Sometimes a single code point will be transformed into more than one glyph. This can happen for two reasons:
- In some scripts, a single letter is written in two or more parts. For example, in the Tamil script, some of the vowels have two pieces, one of which is written before the consonant, and one which is written after the consonant. Even though the vowel is written in two pieces, there is only a single code point for the vowel, which is stored after the consonant.

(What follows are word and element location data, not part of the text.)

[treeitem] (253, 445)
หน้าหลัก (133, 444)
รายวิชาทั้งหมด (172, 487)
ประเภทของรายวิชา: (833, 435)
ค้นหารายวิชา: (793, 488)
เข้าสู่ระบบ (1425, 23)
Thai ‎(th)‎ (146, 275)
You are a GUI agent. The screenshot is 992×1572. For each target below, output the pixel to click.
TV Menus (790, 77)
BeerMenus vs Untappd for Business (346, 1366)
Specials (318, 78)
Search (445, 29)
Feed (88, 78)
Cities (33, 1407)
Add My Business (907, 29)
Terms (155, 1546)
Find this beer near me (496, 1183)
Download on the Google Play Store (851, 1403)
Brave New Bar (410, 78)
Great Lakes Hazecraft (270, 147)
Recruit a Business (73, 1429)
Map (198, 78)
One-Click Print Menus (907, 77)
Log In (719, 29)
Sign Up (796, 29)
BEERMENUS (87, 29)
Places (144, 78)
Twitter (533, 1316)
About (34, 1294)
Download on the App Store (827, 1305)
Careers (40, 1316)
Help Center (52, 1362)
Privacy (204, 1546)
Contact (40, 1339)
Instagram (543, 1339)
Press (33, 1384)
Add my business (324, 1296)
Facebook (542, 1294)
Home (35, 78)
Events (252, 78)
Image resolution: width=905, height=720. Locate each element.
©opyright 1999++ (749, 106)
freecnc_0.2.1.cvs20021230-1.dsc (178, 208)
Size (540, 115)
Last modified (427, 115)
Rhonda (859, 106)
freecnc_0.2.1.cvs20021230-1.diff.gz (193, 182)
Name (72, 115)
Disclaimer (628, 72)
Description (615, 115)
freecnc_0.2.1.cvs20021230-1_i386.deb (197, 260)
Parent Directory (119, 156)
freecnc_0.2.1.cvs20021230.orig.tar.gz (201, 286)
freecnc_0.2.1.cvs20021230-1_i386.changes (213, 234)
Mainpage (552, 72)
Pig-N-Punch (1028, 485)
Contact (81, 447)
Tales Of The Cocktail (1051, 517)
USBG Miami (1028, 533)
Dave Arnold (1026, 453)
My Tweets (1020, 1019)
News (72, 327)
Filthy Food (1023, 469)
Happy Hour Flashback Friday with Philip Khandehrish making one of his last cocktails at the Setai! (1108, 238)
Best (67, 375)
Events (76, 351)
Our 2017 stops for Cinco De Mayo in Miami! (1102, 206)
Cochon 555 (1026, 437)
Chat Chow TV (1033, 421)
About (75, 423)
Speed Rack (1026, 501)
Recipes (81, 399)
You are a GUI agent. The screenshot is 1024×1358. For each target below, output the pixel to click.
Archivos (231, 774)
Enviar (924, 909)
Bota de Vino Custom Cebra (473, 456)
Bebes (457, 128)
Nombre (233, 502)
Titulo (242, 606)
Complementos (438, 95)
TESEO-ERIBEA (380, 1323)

- A single code point may be written with more than one glyph to simplify the font. For example, the Urdu language, spoken in Pakistan and India, is written in a particular style of the Arabic script called “Nastaliq.” Nastaliq uses many ligatures and contextual forms. Often an entire word will become a single ligature. Many Arabic letters differ from other letters only by the number of diacritical marks written above or below the letter. Letters which differ from each other in this way will form ligatures and contextual forms which differ from each other only in the number and placement of diacritic marks. Since there are literally thousands of such ligatures and contextual forms, the font designer will often draw a single, unmarked ligature and separate diacritical marks and require the software to render the base ligature and the marks separately. So, for text written in Urdu, the number of code points and the number of glyphs can be quite different.
It can require complex positioning. Consider the Urdu example in the previous paragraph. If the software is required to render diacritical marks separately, it must contain complex logic to draw them in the correct place with respect to the base ligature. This is required for many of the other scripts used in India as well. Sometimes the vowels are written above or below a consonant ligature. There may also be other letters of diacritical marks written above or below the consonants as well, and the positioning requirements can be quite complex.